What we’re reading (6/7)
“Keith Gill’s Riotous Return To YouTube Had Beer, Charts And A GameStop Pep Talk” (Wall Street Journal). “Keith Gill’s livestream Friday had many of the same ingredients as the 2021 videos that made him a legend to scores of everyday investors eager to strike it big in the stock market. He donned sunglasses. He spoke from his signature red gaming chair. He poured a beer, cracked jokes and cheered on the Celtics. He even had a few props, including his Magic 8 Ball. ‘It’s five o’clock somewhere,’ Gill said. The crowd loved it.”
“Roaring Kitty Rambled About Memes, Guzzled A Beer, And Revealed His E-Trade Account In A Long-Awaited Livestream. It Couldn’t Reverse A 41% Decline In The Stock.” (Business Insider). “Gill also revealed his portfolio, which was worth $350 million as of 1 p.m. ET on Friday. Apart from talking about GameStop, Gill confirmed that he's behind all of his social-media accounts and that he did not sell any, as some on the internet had speculated. Gill told viewers that only his money was behind his $350 million position in GameStop and that he's not working with anyone else.”
“‘Everything Is Not Going to Be OK’ In Private Equity, Apollo’s Co-President Says” (Bloomberg). “‘I’m here to tell you everything is not going to be ok,’ the Apollo co-president said in a session at the SuperReturn International conference in Berlin on Wednesday. ‘The types of PE returns it enjoyed for many years, you know, up to 2022, you’re not going to see that until the pig moves through the python. And that is just the reality of where we are.’ Private equity firms didn’t take significant markdowns during the recent period of rapid rate hikes which means that ‘investors of all sorts are going to have swallow the lump moving through the system,’ he said, referring to assets that private equity firms bought up until 2022. Funds are now holding on to these companies and will eventually have to refinance at higher rates.”

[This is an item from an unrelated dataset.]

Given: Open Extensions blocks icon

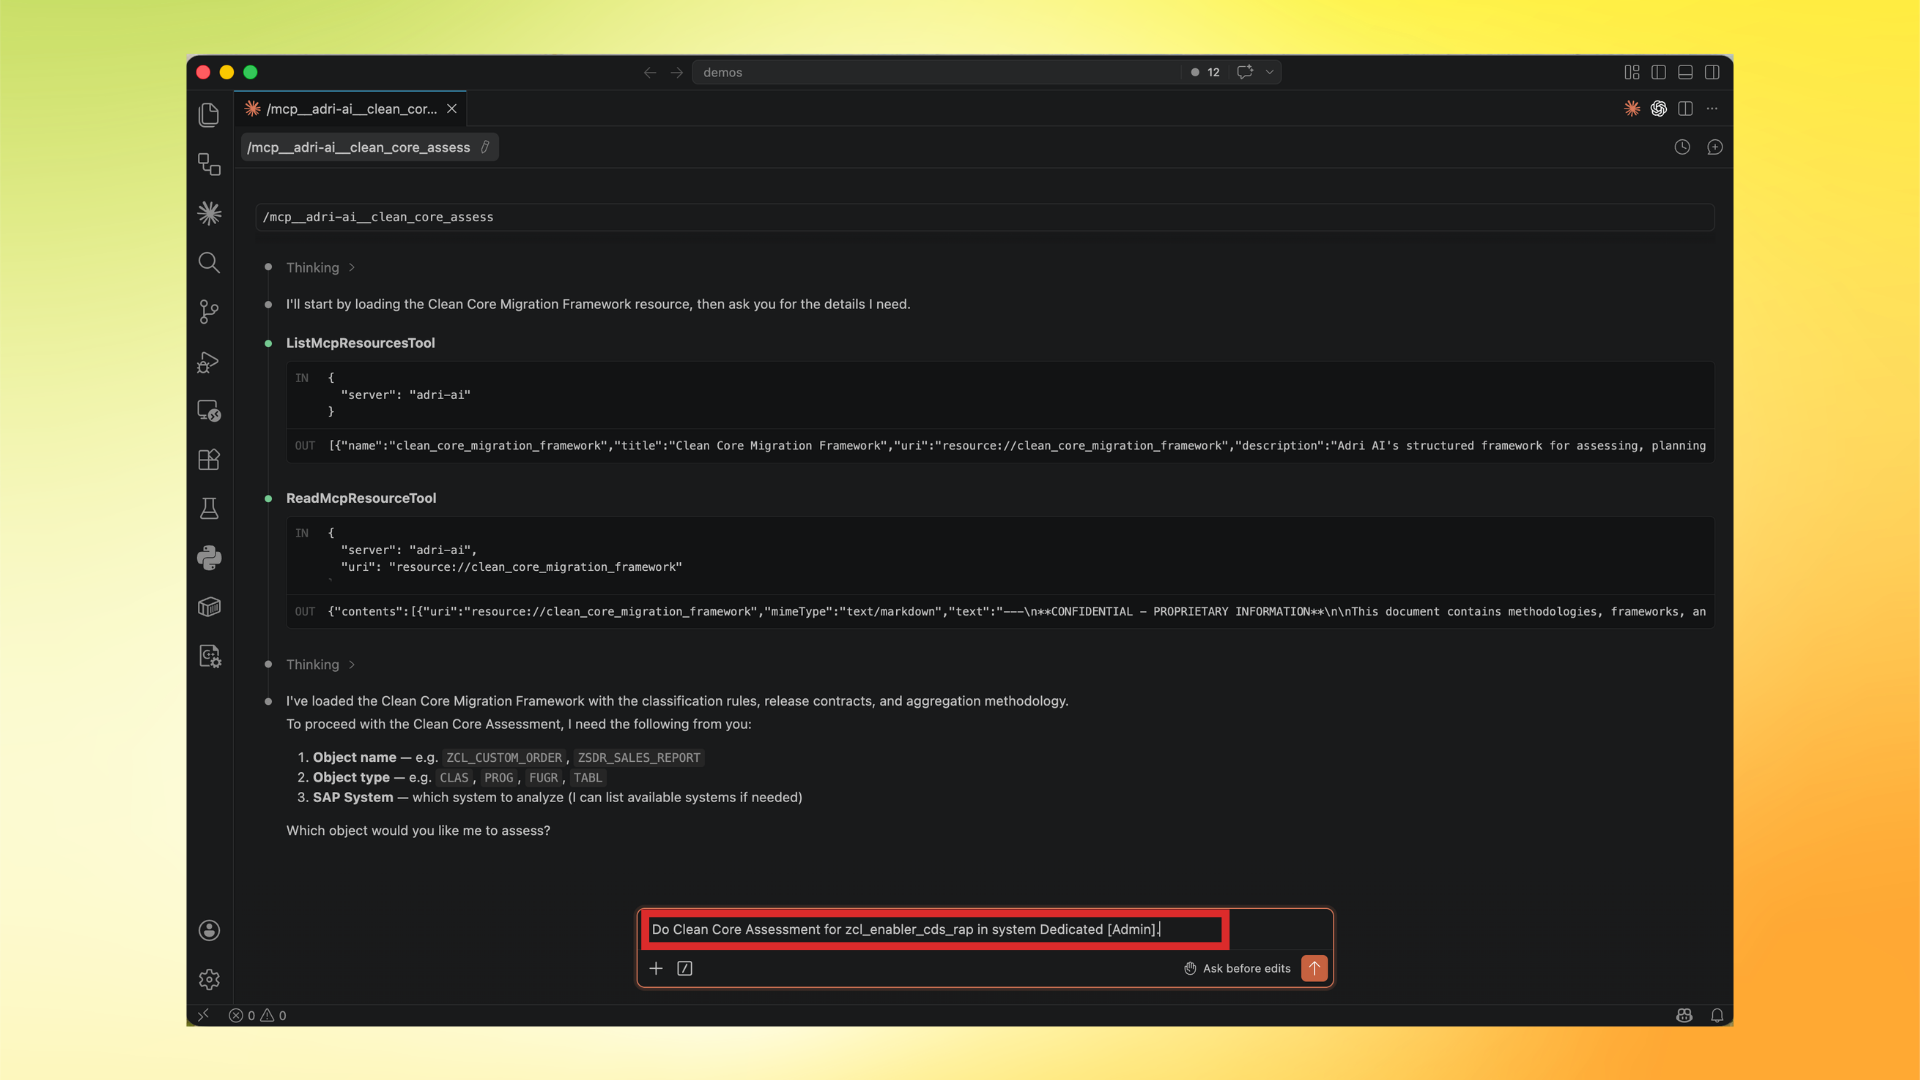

“The Slow Death Of A Fabled Media Empire” (New York Times). “Because Paramount Global’s ownership structure gives all power to its largest voting shareholder, the company’s future comes down to the whims of just one person: the 70-year-old heiress Shari Redstone. She chose to put Paramount on the block, and she alone is deciding between a buyer whose strategy could very well further weaken, or kill, these cultural icons — and one that at least allows for some hope of a creative revival. She could, of course, reject both options, and try to maintain what’s left of the status quo. Is this how we want our cultural future to be decided?”
“Procyclical Stocks Earn Higher Returns” (William Goetzmann, Akiko Watanabe, and Masahiro Watanabe). “We find that procyclical stocks, whose returns comove with business cycles, earn higher average returns than countercyclical stocks. We use almost a three-quarter century of real GDP growth expectations from economists’ surveys to determine forecasted economic states. This approach largely avoids the confounding effects of econometric forecasting model error. The loading on the expected real GDP growth rate is a priced risk measure. A fully tradable, ex-ante portfolio formed on this loading generates a procyclicality premium that is statistically significant, economically large, long-lasting over a few years, and independent of the size, book-to-market, and momentum effects.”